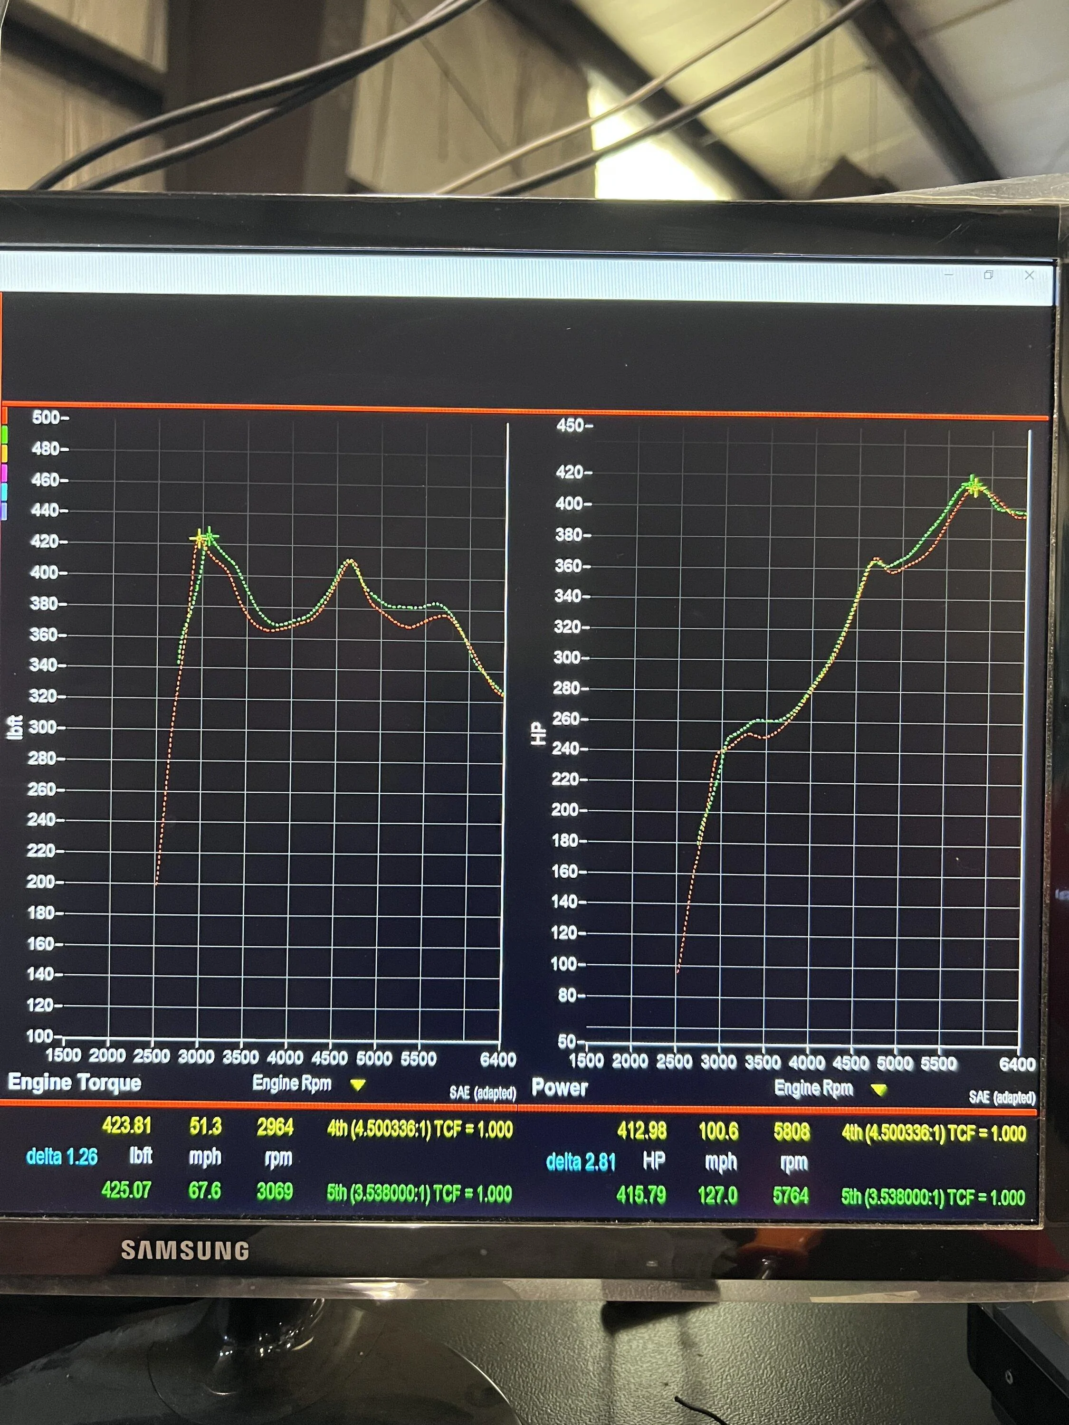Click the Engine Torque graph title
The height and width of the screenshot is (1425, 1069).
[x=74, y=1083]
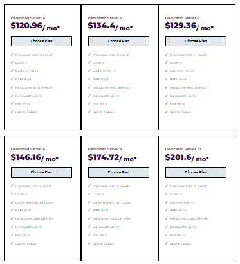Click the Dedicated Server 4 title
Image resolution: width=240 pixels, height=264 pixels.
[28, 18]
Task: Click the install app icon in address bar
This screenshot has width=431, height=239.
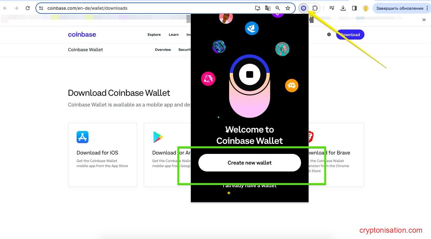Action: (258, 8)
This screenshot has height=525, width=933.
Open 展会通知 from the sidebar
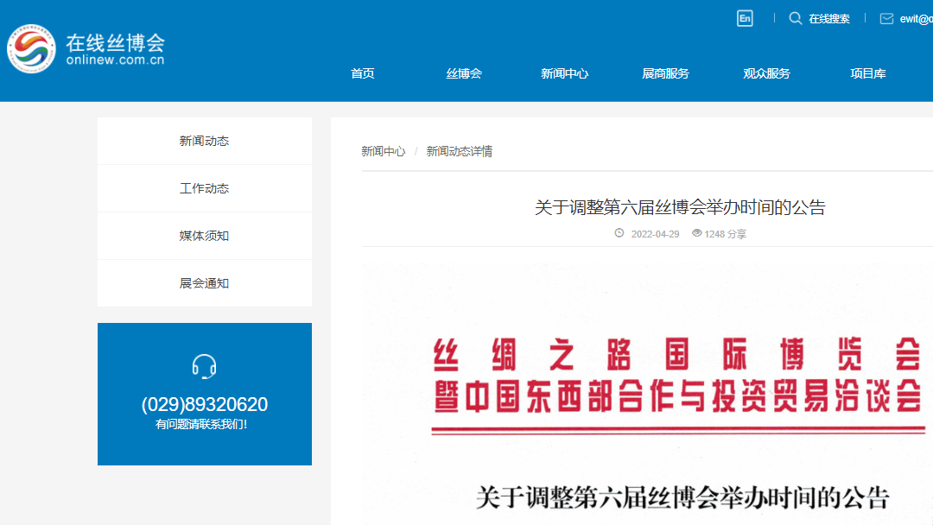[x=205, y=283]
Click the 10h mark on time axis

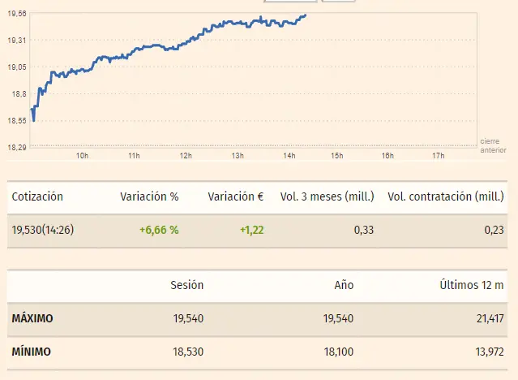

- [Task requirements] Every line from the one containing "Task: Click the" through the end of the records is to be returned exactly, and those lines alone; pictures are dropped.

- [Response to this exercise]
Task: Click the install app icon in address bar
This screenshot has width=431, height=239.
Action: (258, 8)
This screenshot has height=525, width=933.
Open 展会通知 from the sidebar
[x=205, y=283]
Click the 10h mark on time axis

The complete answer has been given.